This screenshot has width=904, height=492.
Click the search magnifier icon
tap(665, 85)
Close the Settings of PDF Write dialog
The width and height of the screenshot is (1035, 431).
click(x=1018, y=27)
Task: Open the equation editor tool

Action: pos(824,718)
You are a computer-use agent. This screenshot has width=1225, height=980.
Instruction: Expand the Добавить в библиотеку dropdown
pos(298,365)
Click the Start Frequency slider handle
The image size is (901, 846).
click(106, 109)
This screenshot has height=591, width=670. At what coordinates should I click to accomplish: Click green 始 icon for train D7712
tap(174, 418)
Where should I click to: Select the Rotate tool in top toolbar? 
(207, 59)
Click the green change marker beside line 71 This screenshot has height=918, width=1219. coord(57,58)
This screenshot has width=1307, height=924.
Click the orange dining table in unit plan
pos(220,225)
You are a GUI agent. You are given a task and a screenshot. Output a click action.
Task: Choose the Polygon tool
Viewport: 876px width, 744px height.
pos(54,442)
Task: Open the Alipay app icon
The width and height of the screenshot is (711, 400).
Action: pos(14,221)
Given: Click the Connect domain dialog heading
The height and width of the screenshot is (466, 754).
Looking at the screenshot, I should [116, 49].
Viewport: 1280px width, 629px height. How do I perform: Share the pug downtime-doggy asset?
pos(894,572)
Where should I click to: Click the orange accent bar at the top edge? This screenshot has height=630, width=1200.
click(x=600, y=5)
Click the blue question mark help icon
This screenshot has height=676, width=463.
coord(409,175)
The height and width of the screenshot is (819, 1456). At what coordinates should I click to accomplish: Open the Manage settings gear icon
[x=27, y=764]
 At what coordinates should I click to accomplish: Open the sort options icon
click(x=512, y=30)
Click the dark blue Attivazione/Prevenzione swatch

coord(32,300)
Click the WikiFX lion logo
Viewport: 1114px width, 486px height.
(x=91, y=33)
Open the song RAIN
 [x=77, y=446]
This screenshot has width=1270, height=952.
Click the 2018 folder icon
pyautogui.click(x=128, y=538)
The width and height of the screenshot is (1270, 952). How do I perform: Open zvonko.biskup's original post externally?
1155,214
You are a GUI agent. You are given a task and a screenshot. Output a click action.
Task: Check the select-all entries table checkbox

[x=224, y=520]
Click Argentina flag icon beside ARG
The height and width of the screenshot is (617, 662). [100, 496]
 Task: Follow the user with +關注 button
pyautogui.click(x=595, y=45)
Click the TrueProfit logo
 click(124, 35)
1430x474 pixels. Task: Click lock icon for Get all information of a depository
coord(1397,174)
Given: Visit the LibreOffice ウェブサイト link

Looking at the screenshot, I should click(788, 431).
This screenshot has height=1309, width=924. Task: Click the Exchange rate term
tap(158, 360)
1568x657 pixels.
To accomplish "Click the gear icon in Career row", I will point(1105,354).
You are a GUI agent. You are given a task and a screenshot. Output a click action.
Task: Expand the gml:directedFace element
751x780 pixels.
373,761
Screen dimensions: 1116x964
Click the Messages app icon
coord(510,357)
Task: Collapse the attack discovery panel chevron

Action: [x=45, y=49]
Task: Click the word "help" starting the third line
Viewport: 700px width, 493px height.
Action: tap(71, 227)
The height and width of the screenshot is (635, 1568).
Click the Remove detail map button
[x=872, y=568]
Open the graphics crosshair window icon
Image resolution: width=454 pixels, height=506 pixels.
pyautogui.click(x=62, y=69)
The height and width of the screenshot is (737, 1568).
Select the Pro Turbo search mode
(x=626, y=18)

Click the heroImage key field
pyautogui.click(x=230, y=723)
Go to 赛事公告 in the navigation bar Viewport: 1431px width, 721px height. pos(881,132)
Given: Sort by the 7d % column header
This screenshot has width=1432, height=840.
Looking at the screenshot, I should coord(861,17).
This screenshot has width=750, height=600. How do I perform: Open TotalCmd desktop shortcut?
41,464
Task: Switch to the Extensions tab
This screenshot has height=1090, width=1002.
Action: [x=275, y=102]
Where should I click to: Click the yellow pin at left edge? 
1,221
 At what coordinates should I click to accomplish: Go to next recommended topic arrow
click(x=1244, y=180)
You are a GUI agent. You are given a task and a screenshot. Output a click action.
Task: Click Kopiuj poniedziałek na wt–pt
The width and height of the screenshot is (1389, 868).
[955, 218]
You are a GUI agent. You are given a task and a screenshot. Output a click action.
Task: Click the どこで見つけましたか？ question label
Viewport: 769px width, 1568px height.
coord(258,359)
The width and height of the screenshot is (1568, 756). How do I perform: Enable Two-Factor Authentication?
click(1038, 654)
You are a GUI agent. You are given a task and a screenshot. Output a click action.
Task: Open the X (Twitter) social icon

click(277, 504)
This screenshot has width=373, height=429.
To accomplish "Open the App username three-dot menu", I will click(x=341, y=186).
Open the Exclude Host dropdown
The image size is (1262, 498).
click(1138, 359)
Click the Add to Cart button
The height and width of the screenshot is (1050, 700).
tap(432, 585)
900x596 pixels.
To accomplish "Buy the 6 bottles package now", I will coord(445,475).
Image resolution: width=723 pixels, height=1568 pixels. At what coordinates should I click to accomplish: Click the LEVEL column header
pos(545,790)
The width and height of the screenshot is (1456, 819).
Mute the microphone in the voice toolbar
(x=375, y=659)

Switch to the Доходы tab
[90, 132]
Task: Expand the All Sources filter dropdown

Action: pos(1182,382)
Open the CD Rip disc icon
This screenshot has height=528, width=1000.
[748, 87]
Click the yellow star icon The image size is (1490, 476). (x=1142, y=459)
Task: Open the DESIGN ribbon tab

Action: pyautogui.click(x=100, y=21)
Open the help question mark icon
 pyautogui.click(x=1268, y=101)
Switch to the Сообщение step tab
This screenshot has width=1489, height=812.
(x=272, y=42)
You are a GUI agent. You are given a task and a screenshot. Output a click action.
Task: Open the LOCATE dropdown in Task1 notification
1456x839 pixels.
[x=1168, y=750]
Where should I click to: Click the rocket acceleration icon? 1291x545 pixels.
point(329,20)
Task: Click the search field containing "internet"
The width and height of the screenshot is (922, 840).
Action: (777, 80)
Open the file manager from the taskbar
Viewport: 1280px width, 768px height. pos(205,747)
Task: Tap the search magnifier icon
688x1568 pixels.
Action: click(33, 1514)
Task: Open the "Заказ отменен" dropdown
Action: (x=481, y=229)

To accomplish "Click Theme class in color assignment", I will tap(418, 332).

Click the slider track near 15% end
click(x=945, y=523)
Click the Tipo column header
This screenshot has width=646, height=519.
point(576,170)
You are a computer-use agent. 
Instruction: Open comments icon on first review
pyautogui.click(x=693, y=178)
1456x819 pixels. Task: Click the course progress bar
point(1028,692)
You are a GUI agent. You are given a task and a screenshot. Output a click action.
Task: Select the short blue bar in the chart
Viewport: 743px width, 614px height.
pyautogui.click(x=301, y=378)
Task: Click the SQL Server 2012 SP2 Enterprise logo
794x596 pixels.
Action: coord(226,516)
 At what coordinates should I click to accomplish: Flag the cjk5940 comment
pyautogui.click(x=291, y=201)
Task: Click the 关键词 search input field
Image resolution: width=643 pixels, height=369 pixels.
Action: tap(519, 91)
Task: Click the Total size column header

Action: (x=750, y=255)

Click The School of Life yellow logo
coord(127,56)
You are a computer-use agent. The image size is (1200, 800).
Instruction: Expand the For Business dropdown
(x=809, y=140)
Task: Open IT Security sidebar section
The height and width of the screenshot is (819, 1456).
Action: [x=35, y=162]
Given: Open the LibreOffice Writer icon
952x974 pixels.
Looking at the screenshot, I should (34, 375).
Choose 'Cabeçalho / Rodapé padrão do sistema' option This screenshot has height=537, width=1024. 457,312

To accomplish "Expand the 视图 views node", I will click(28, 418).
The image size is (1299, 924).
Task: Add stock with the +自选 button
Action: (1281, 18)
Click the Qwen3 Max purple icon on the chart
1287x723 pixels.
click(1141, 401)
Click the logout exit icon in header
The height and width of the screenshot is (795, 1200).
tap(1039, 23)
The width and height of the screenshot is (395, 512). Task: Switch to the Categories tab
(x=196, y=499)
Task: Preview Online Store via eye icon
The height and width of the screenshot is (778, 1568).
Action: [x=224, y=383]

**Instructions to follow:** Count the lines in the records that contain the string "edge", treating case as significant, and reply with only the number.

**Solution to this problem:** 2